In a blog at the end of June 2016, I featured a FRESH FRUIT PIZZA with loads of variations you may enjoy to re-visit.
Today’s FRENCH FRUIT TART has the simplicity of a shortbread crust combined with the sweetness of vanilla custard and a wonderful blend of banana, kiwi and strawberry flavors. It should make a stunning addition to your summer barbecue.
French Fruit Tart
In a small bowl, combine flour, sugar, cinnamon & salt. Cut in butter until mixture resembles coarse meal. Sprinkle with ice water, tossing with a fork just until evenly moistened. Shape into a disk; wrap; refrigerate for 30 minutes.
Using a double boiler, heat milk over simmering water just until bubbles form around the edge of pot. Beat egg whites, sugar & salt in small bowl. Beat a spoonful of hot milk into egg mixture. Whisk egg mixture into milk in pot.

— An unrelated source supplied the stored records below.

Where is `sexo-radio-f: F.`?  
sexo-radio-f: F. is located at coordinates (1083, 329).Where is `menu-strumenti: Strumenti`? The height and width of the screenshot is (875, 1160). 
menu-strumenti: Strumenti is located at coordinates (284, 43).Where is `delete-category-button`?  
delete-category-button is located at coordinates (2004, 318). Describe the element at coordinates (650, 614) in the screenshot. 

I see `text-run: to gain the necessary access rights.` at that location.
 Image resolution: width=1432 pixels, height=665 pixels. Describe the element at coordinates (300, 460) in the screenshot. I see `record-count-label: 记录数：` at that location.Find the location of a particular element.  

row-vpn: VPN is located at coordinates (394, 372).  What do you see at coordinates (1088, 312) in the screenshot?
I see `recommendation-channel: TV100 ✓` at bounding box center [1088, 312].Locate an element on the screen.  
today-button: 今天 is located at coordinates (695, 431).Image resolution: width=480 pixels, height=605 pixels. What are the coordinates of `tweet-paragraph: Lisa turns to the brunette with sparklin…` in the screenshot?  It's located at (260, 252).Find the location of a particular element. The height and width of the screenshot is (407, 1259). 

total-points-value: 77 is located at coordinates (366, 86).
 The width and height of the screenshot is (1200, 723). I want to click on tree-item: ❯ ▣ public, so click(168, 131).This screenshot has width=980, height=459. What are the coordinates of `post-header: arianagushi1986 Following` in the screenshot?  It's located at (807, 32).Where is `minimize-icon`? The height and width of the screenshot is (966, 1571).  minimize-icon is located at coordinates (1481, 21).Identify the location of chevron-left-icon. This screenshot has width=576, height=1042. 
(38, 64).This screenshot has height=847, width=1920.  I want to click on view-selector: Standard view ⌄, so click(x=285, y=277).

Cook, stirring, over simmering water until mixture thickens slightly & coats a spoon, about 10 minutes. Remove from heat. Stir in vanilla. Cool to room temperature.
Preheat oven to 375 F. Lightly grease an 8-inch flan pan with a removable bottom. On a lightly floured surface, roll out pastry into a 10-inch circle. Fit pastry into pan; pierce in several places with a fork. Bake just until golden brown. Remove to wire rack & cool completely.
Spoon custard over cooled pastry. Bake for another 18-20 minutes. Remove to wire rack & cool to room temperature. Refrigerate up to 8 hours. Just before serving, arrange banana, kiwi & strawberry slices over custard. Serves 6.